Advice to aspiring writers who are considering self-publishing: Self-publishing is relatively straightforward, but marketing is the major hurdle.
Leslie and I have rejoiced over the comments of our friends, acquaintances, and strangers who have read Jewish Luck and written reviews or notes to us. We aspired to write the book to appeal across cultures and age groups and from our unscientific survey, we’re succeeding. But how do we storm the shelves of local bookstores?
Bookstore managers are an embattled breed. They are trying to fight the aptly named Amazon. A new book with a weird title by unknown authors? “No, thank-you” or “We’ll think about it and get back to you” are their responses. And now out of the pack emerges one resounding “yes!” Thanks to Magers & Quinn of Minneapolis for taking a risk.
For those of you unfamiliar with this bookstore that sounds like an English marmalade, it is located in uptown Minneapolis at 3038 Hennepin Ave. You can check out the store on the web at magersandquinn.com. Both Leslie and I are inveterate bookstore wanderers and Magers & Quinn is a favorite destination because their book selection feels curated—much like Alisa’s furnishings in her Stockholm apartment.
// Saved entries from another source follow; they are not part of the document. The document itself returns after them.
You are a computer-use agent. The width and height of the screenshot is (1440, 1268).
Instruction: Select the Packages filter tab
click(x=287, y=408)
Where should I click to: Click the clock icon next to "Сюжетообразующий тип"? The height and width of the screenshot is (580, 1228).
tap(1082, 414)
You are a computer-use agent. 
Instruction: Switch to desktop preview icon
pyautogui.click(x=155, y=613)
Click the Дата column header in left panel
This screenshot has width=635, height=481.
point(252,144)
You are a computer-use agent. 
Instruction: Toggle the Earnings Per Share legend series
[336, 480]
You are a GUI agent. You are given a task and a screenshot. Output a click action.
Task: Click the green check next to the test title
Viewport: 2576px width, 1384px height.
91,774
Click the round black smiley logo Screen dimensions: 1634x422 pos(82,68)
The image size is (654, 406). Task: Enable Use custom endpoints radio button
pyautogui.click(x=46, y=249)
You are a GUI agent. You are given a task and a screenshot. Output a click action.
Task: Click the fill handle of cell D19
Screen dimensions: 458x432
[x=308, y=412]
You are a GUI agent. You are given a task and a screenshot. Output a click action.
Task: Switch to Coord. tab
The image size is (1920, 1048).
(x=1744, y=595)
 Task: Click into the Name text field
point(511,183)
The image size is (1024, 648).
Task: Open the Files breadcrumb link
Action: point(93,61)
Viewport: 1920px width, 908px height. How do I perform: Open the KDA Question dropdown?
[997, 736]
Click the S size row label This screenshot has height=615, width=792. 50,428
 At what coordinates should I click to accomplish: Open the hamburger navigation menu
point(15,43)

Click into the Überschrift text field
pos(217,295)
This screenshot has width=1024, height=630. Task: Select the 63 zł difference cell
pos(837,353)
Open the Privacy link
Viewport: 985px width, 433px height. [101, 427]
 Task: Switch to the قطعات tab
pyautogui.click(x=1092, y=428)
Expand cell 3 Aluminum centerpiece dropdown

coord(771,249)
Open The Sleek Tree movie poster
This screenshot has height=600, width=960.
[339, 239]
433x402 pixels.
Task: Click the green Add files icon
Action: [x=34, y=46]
Leslie and I both have a nostalgic connection to this Uptown neighborhood. When I moved to Minneapolis in 1971, I lived in a much grittier Uptown, two blocks north of Magers & Quinn. Leslie also first lived in an Uptown apartment in 1977 complete with a resident mouse that seemed to enjoy taunting Leslie by residing in her toaster oven.
Jewish Luck is all about taking a risk and we thank those independent bookstores that embrace the risk together with us and with Vera and Alisa.